Внутри оказался типовой древний советский кафетерий, почему-то перегороженный еще одной стеной. Но стена-перегородка не была несущей, и прямо в нее был зачем-то встроен аквариум, где в зеленом свете кружились алые рыбки.
По ту сторону перегородки – барная стойка, когда-то коричневая под орех, а теперь побитая и потемневшая, так что видно, что это просто обклеенная фанера и прочее ДСП. Перед стойкой – круглые барные стулья с пахучими кожаными сиденьями.
Рядом в духовом шкафу крутятся, обжариваясь, куриные тушки. Черский не был голоден и редко такое ел, но почему-то от этого вида на душе становилось легче. А может, все дело в тонком и вкусном запахе, который хоть как-то скрашивал ощущение мучительного тупика, который царил в этом полутемном помещении.
Садовский плюхнулся на один из барных стульев. Малозаметный человек в светлой рубашке без единого слова поставил перед ним угловатую бутылку-параллелепипед и две здоровенные рюмки, а потом скрылся на кухне. Очевидно, это был не первый такой визит и все знали, что Садовский потребует.
Черский пристроился рядом. Он сообразил, что его тоже точно не забудут.
Между тем Садовский смотрел на него весело.

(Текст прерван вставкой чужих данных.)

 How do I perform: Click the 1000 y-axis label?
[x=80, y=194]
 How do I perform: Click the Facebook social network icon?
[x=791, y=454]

– Все-таки решил перейти из продажной журналистики в неподкупную родную милицию? – поинтересовался он.
Черский отлично понял, как дембеля, вернувшиеся на родную землю после Афгана, какое-то время тыкались, а потом… Находили себя в привычном ремесле. Организованном насилии. Не каждый был готов порвать совсем с тем, что давало так много гордости, и ночными кошмарами, чтобы найти приют на заводе или в газете. Многие попадали в криминал. А некоторые вот шли в милицию. Несмотря на горбачевское сокращение, оперативники требовались всегда.

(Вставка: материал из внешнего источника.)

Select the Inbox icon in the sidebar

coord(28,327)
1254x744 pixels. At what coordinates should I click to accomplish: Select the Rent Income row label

– Нет. Четвертую власть нет смысла менять на первую, – ответил Черский. – Хотя, я вижу, тебя тут не хуже босса мафии принимают.
– Сейчас такая ситуация, что других вариантов немного. Ну невозможно сейчас бизнес без крыши вести, потому что в государстве, кроме городского водоканала, без крыши ничего не работает. Остается выбрать только правильно. Либо крыша будет черная и беспросветная, как безумная ночь, либо ярко-красная, как пожарная машина.
– Этим, я вижу, повезло, – заметил Черский. – Большинство-то под бандитами сидят. Будь у них роскошнее – шансов, думаю, у них бы не осталось. Ты же не будешь каждый день в ресторане обедать.
– Эх, журналисты! Обо всем на свете знаете только самую первую страницу. Много каким бизнесом сейчас куда выгоднее под черной крышей работать. Криминал с каждым днем умнее становится, простых быков, которые деньги ни за что берут, со через пару лет уже не останется. Теперь все стараются подражать солнцевским. Когда уже даже с точки зрения закона непонятно, что это, – еще бандосы или это уже такое элитное частное охранное агентство. Сейчас они уже не просто трясут бизнес. Они, наоборот, предлагают всякие услуги. А вот милиция предложить такие услуги не сможет. Ну скажи, разве я могу ларек конкурента поджечь?